Schriftliche Aufgabe
Gib aus der Theaterkritik das Stück von „Ein leibhaftiger Hubschrauber“ bis „der Berliner Volksbühne.“ wortwörtlich zurück.

„Pension Schöller: die Schlacht“ – Castorf-Spektakel an der Berliner Volksbühne

 

 

 

 

Knallerei auf den Zinnen der guten Stube

 

Ein leibhaftiger Hubschrauber fliegt ein, Ami oder Russe, und der deutsche „Weltenbummler" Bernhardy ballert mit der Flak-Kanone, mit der vorher Ida und Franziska, die Nichten Onkel Philipps, in aller Unschuld gespielt hatten. Dies die Hauptattraktion des neuesten Castorf-Spektakels an der Berliner Volksbühne.

Die Knallerei auf den Zinnen der guten Stube (Bühnenbild Bert Neumann) lohnt möglicherweise noch nicht den Besuch der Produktion „Pension Schöller: die Schlacht" nach Texten von Carl Laufs und Wilhelm Jacoby sowie Heiner Müller. Womit der Hausherr den 40. Jahrestag der Wiedereröffnung der Volksbühne ziert, ist allerdings mehr als ein üblicher Theaterabend. Seine kühne Mixtur aus Berliner Posse (Laufs/Jacoby) und Polit-Parabel (Müller) ist, sagen wir mal, ein Jubiläums-Genre, vielleicht am besten „Volksgroteske" genannt.

Castorf hat schon immer gern triviale szenische Metaphern erfunden, hat mit Kartoffelsalat werfen und mit Wasser planschen lassen. Jedenfalls hat er viele im Volke beliebte Beschäftigungen für die Bühne erschlossen. Da war oft leerer Aktionismus im Spiel, gelegentlich schien es unentschlüsselbare Selbstbefriedigung. Auch diesmal bleibt manches diffus. Wie etwa der, vermute ich, Versuch der szenischen Rehabilitation des Hakenkreuzes als ein überkommenes, von den Nazis mißbrauchtes Symbol. Da rennt Eugen Rümpel, der Kellner der Pension, noch eben der Antifaschist aus Müllers „Nacht der langen Messer", mit einem roten Hakenkreuz auf dem Bauch herum, wahrscheinlich naiv als Symbol seiner Manneskraft gemalt, während Major a. D. Gröber als SA-Mann die sattsam bekannte Armbinde trägt.

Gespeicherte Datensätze
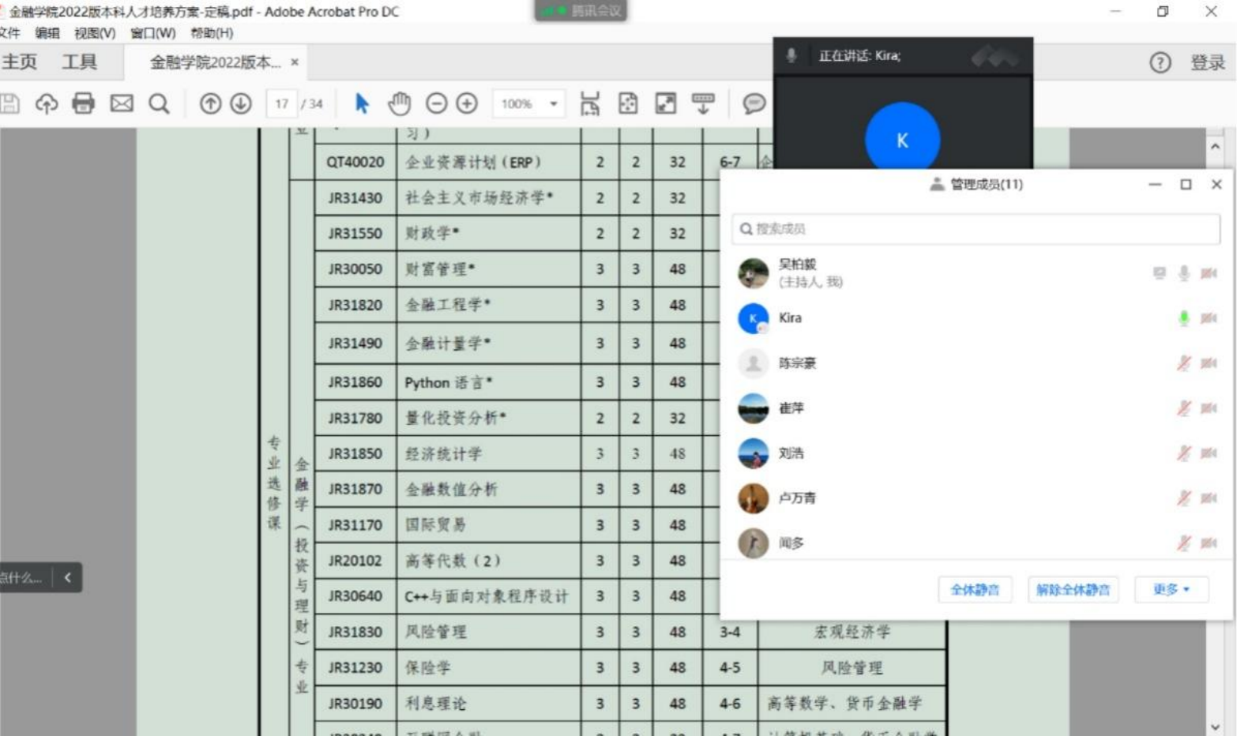This screenshot has height=736, width=1237.
Task: Select the hand pan tool
Action: [400, 103]
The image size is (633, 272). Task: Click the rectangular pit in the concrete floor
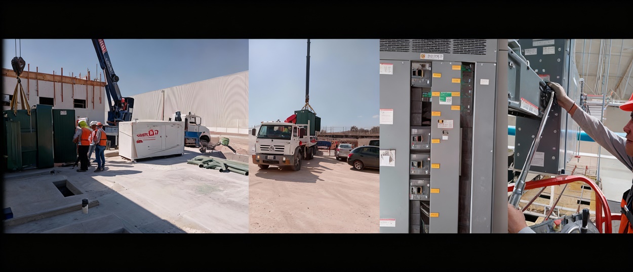(x=65, y=189)
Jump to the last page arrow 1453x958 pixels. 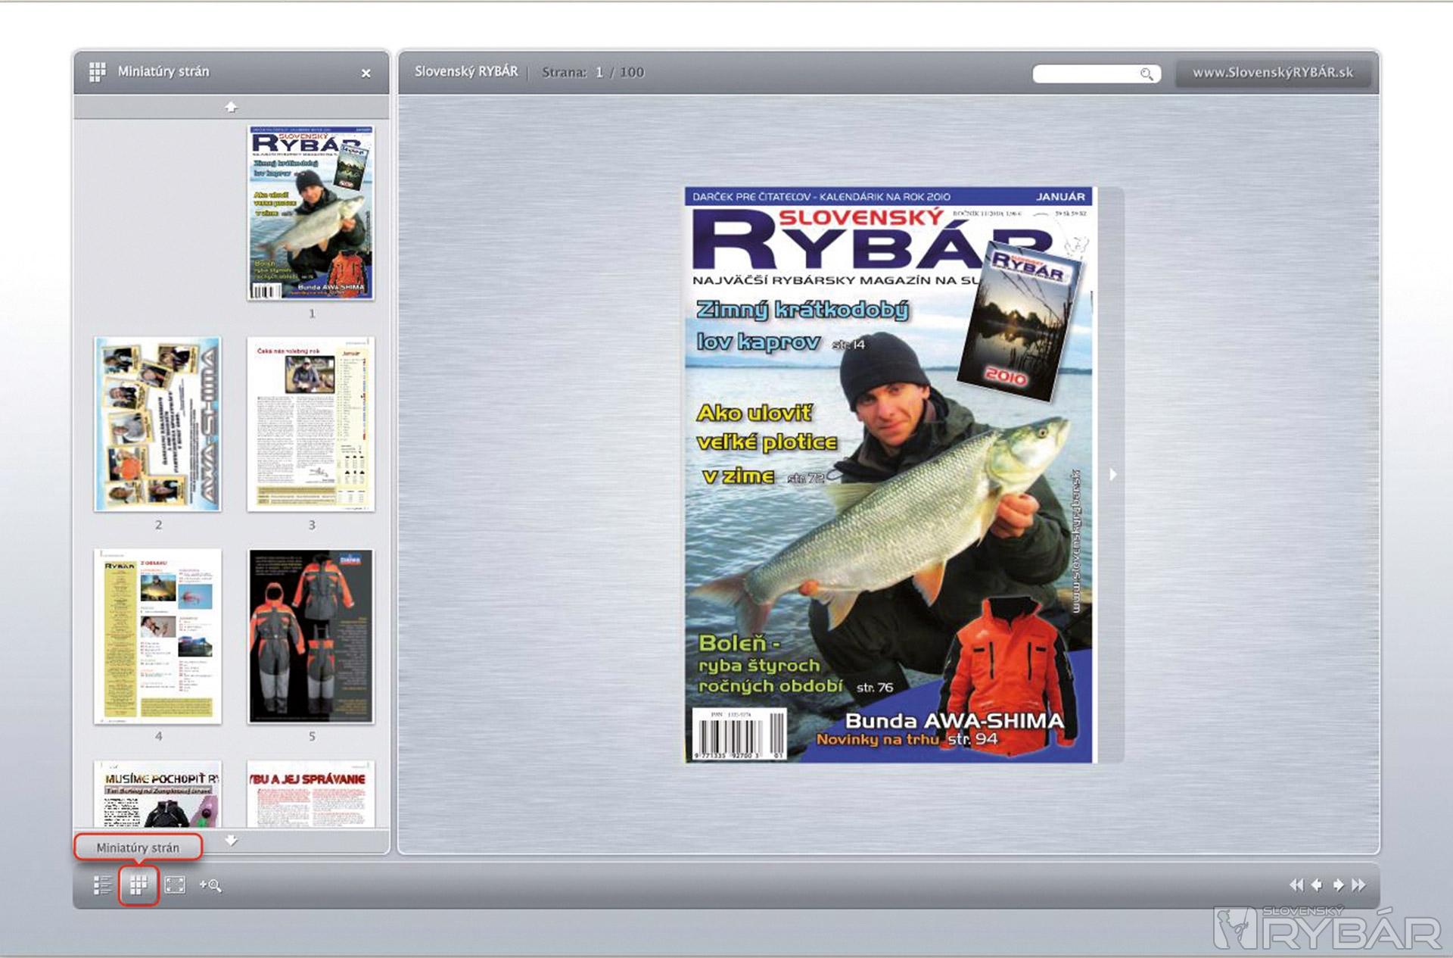[1359, 885]
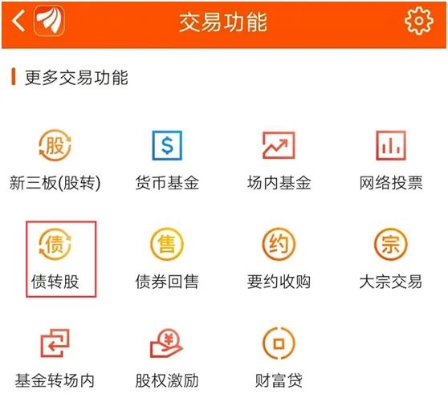Open the 要约收购 icon
This screenshot has width=448, height=414.
pos(279,244)
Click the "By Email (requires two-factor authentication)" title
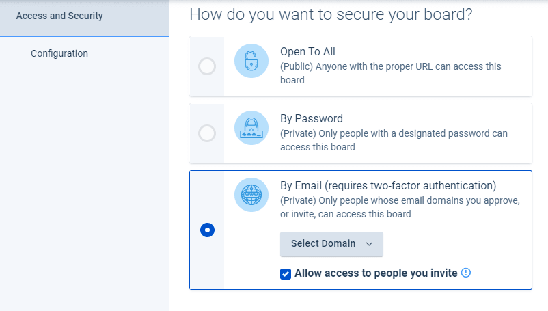The width and height of the screenshot is (548, 311). 388,185
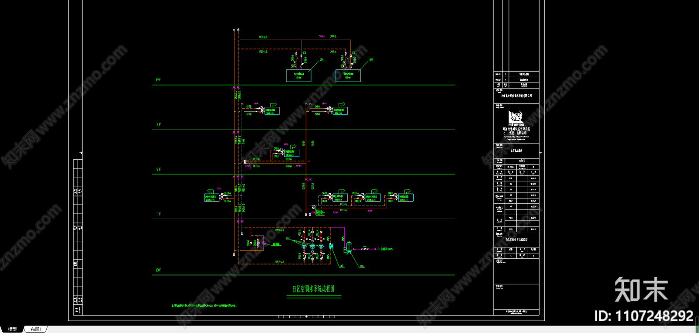Click the RF floor level label
Viewport: 699px width, 333px height.
(x=158, y=80)
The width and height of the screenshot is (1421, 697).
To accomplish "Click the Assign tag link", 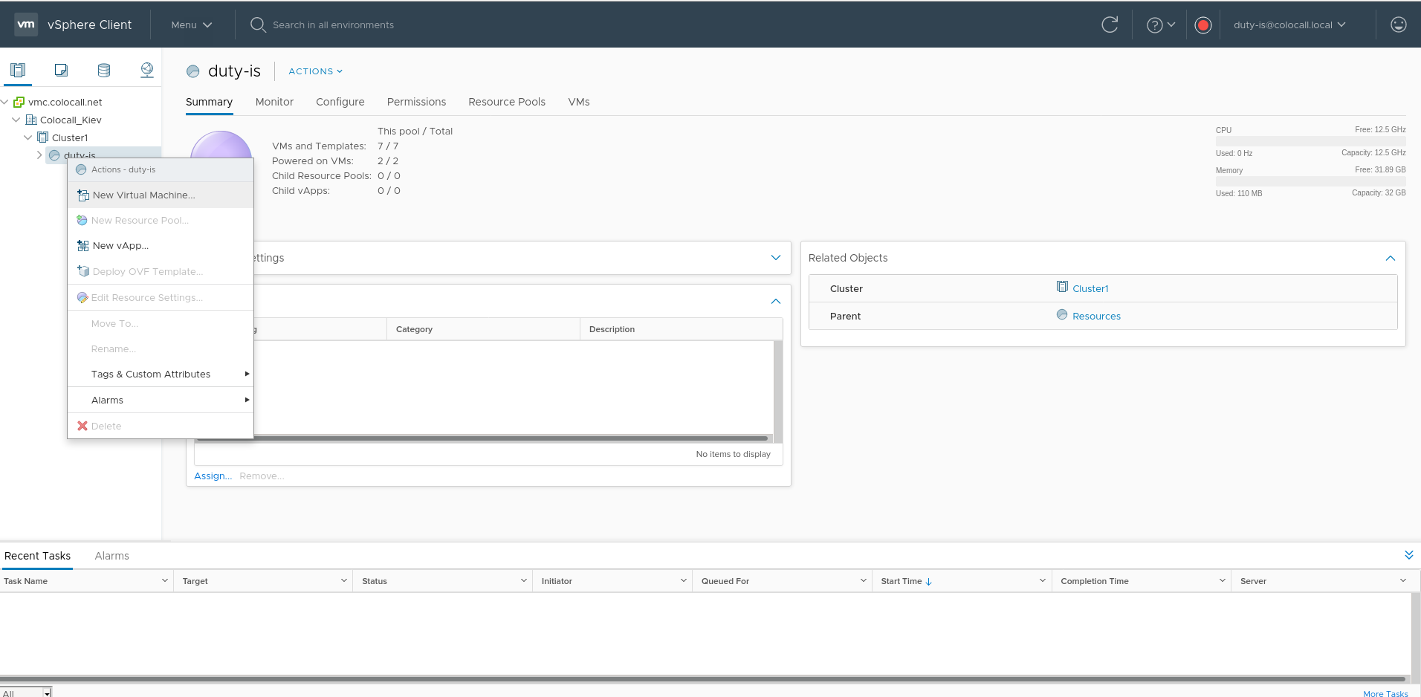I will [213, 476].
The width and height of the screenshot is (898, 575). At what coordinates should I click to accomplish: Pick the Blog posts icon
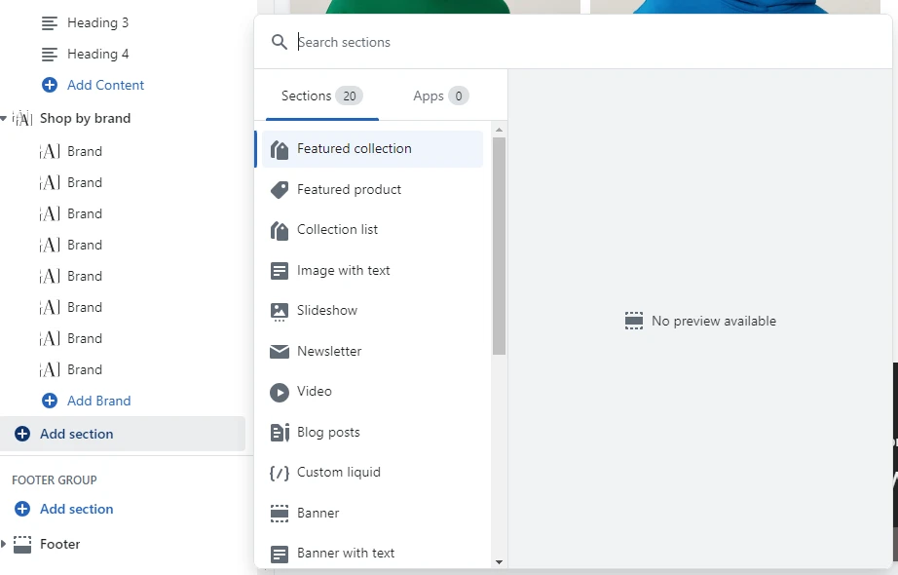pos(280,433)
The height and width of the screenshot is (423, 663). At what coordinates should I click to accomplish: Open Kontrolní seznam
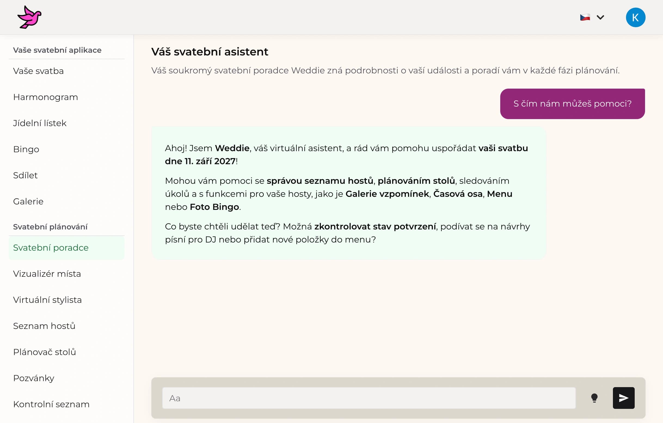51,404
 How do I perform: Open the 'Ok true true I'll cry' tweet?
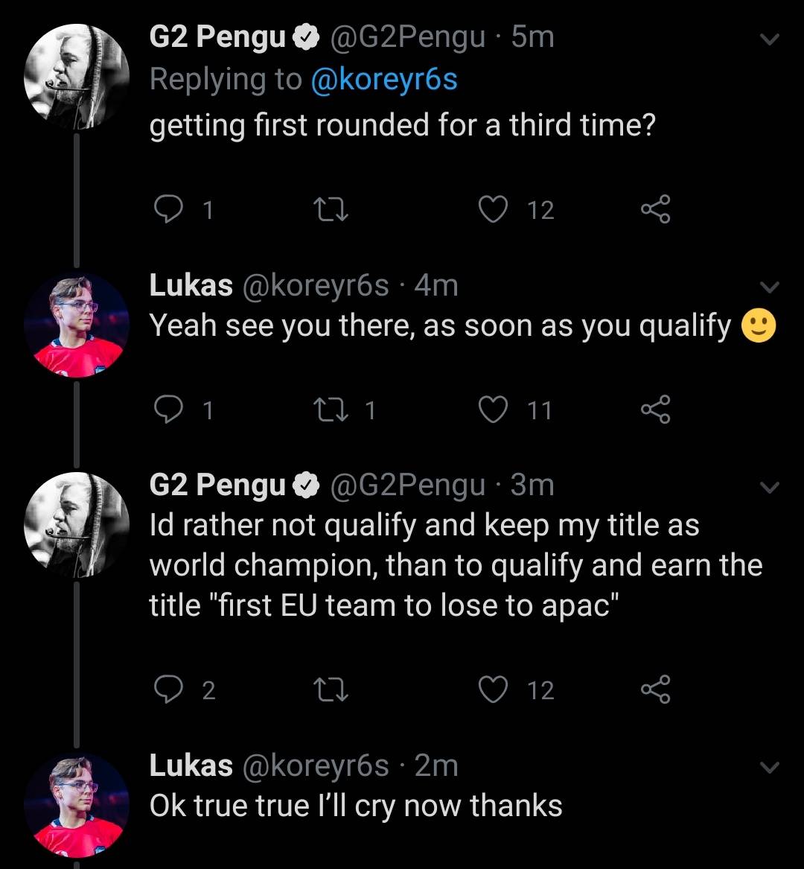pyautogui.click(x=356, y=806)
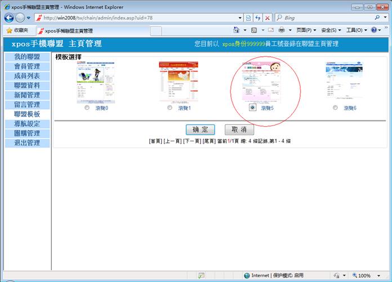Click the browser Back arrow button
The width and height of the screenshot is (392, 282).
(9, 18)
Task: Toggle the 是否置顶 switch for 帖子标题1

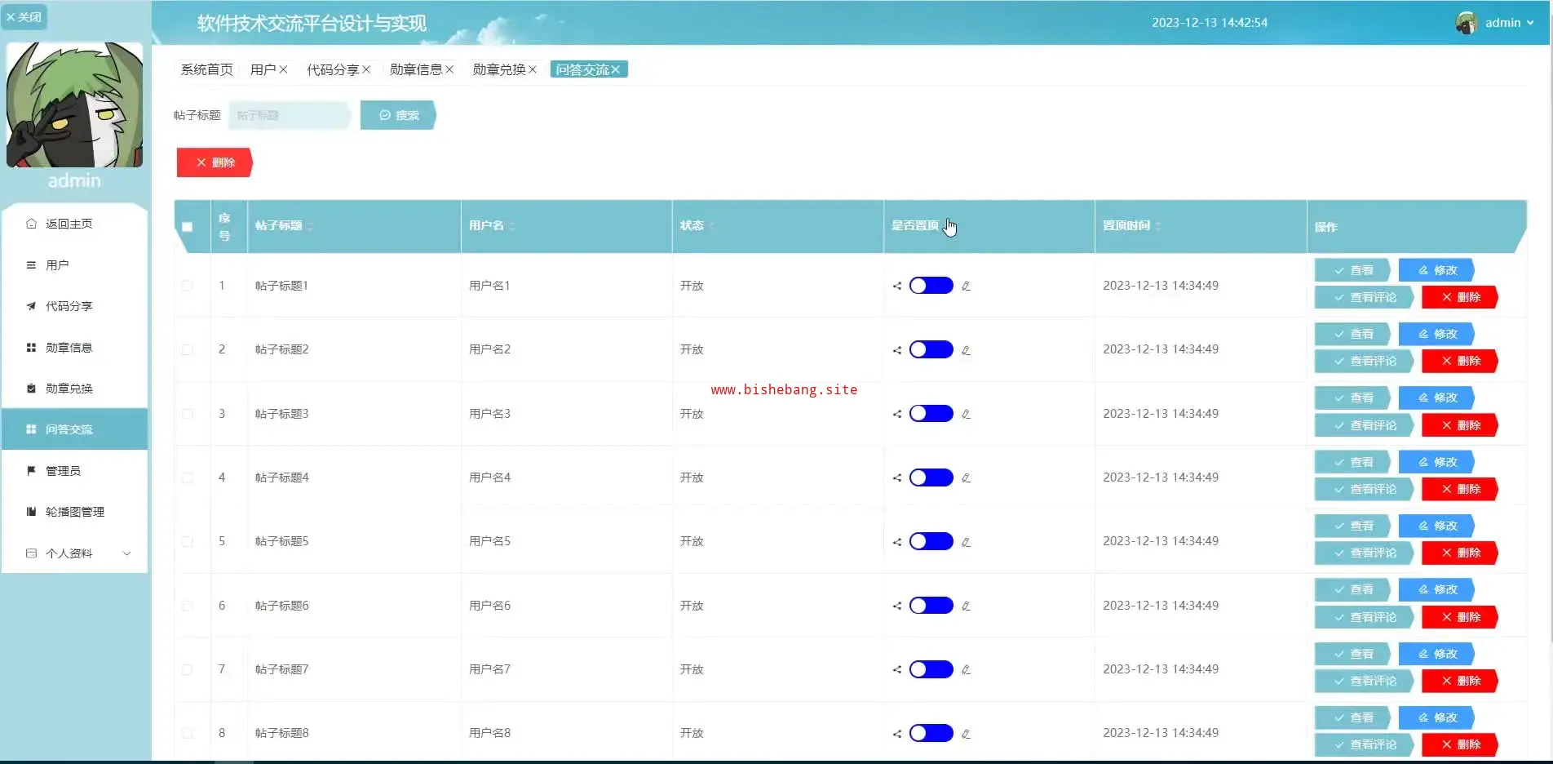Action: [931, 286]
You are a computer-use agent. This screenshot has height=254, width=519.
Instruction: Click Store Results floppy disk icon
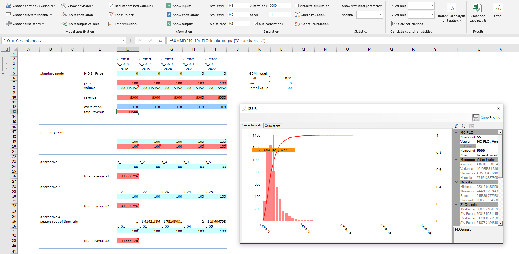click(x=476, y=117)
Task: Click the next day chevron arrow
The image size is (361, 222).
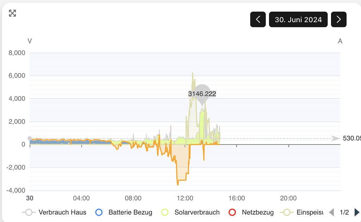Action: (338, 19)
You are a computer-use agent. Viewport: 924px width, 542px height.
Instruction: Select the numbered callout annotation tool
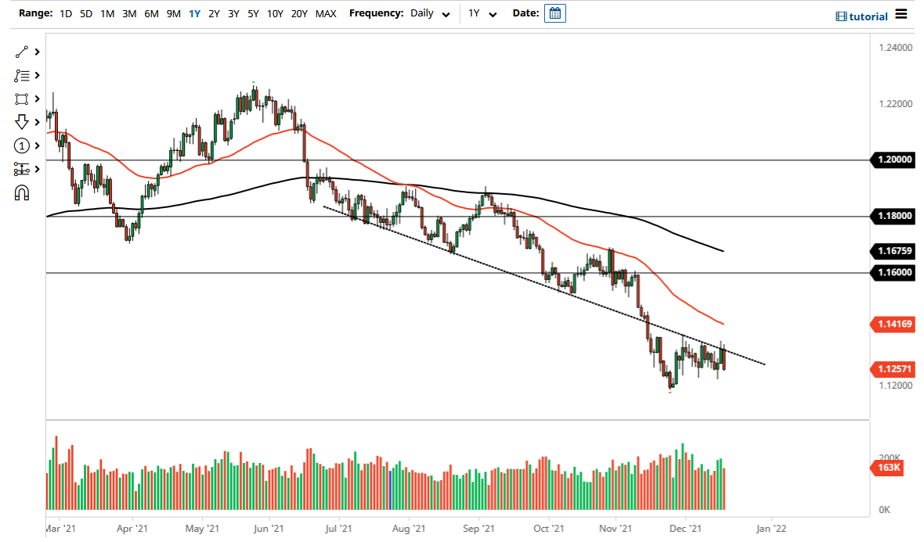point(22,145)
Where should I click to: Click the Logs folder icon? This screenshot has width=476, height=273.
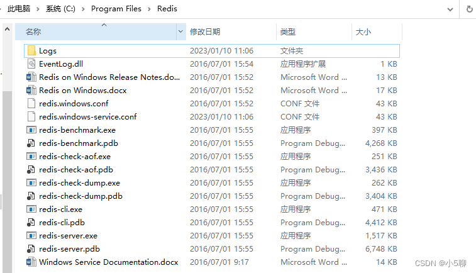(x=31, y=50)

Ergebnis der Übung
Ein leibhaftiger Hubschrauber fliegt ein, Ami oder Russe, und der deutsche „Weltenbummler" Bernhardy ballert mit der Flak-Kanone, mit der vorher Ida und Franziska, die Nichten Onkel Philipps, in aller Unschuld gespielt hatten. Dies die Hauptattraktion des neuesten Castorf-Spektakels an der Berliner Volksbühne.